Private Tanzanian airline

Coastal Aviation is an airline that operates out of Julius Nyerere International Airport, Terminal 1, in Dar es Salaam, Tanzania. It services many areas in Tanzania, but also operates regionally to neighboring countries, including Kenya and Rwanda.

==Location==

The company's main office is located at the Slipway, Masaki, in Dar es Salaam, Tanzania's largest city and the country's business and financial capital. The geographical coordinates of the company's headquarters are:06°52'25.0"S, 39°12'07.0"E (Latitude:-6.873611; Longitude:39.201944). The company slogan is "The Flying Safari Company."

-- -- --

§ Exercise set
1. For each statement below, say whether it agrees with the Coastal Aviation text, and quote the words of the text that decide it. (a) The airline operates out of Terminal 1 of Julius Nyerere International Airport. (b) The company's main office is in Masaki. (c) The company slogan is "The Safari Airline."
2. List every country named in the Coastal Aviation text.
3. Please carry on the Coastal Aviation text from the point where it stops.

Dataset excerpts
-- -- --

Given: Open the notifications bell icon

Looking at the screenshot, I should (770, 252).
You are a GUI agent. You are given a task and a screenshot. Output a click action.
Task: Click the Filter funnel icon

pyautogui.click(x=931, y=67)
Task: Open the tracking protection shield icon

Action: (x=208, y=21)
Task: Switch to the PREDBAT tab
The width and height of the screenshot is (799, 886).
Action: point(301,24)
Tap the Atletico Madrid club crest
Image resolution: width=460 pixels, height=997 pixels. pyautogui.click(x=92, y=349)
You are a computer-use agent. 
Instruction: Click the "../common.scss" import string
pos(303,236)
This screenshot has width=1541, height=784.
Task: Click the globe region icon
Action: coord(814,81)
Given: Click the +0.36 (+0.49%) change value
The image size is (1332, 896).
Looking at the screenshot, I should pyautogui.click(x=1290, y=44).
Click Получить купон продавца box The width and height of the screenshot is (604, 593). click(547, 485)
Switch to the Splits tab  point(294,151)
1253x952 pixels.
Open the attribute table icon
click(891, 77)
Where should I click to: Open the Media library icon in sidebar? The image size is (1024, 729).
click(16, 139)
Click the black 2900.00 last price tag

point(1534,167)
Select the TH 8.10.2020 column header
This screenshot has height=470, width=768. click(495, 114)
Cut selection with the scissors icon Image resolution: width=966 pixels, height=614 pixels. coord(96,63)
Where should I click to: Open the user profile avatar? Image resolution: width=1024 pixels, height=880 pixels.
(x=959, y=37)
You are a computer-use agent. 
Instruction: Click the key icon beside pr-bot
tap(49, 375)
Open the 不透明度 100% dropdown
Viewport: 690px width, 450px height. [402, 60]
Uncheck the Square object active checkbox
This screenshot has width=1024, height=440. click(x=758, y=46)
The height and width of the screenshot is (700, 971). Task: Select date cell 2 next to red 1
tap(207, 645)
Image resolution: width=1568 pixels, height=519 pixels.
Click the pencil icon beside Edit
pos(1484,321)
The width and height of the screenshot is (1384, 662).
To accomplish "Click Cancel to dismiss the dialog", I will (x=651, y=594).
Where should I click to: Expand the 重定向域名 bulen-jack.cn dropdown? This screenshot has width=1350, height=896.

-- -- --

§ Answers for the exercise
1.
(a) Yes: "operates out of Julius Nyerere International Airport, Terminal 1, in Dar es Salaam, Tanzania"
(b) Yes: "The company's main office is located at the Slipway, Masaki, in Dar es Salaam"
(c) No: "The company slogan is "The Flying Safari Company.""

2. Tanzania, Kenya, Rwanda

3.
==Overview==
Coastal Aviation started out as a purely charter airline in 1987. As of May 2020, charter forms a significant percentage of its business, including scenic and medevac flights. However it also maintains a scheduled service, operating mainly from Dar es Salaam Airport and Arusha Airport. After starting with a single aircraft operating between Dar es Salaam and Selous Game Reserve, Coastal Aviation has evolved into a flying safari airline in Eastern Africa, with a fleet of 14 aircraft and flights to more than 42 destinations spanning Tanzania, Kenya and Rwanda.

As of May 2020, the airline employed about 300 staff members. In 2019, a total of approximately 150,000 passengers traveled with the airline.

==Destinations==
This is a partial list of Coastal Aviation's destinations (Schedule and Charter).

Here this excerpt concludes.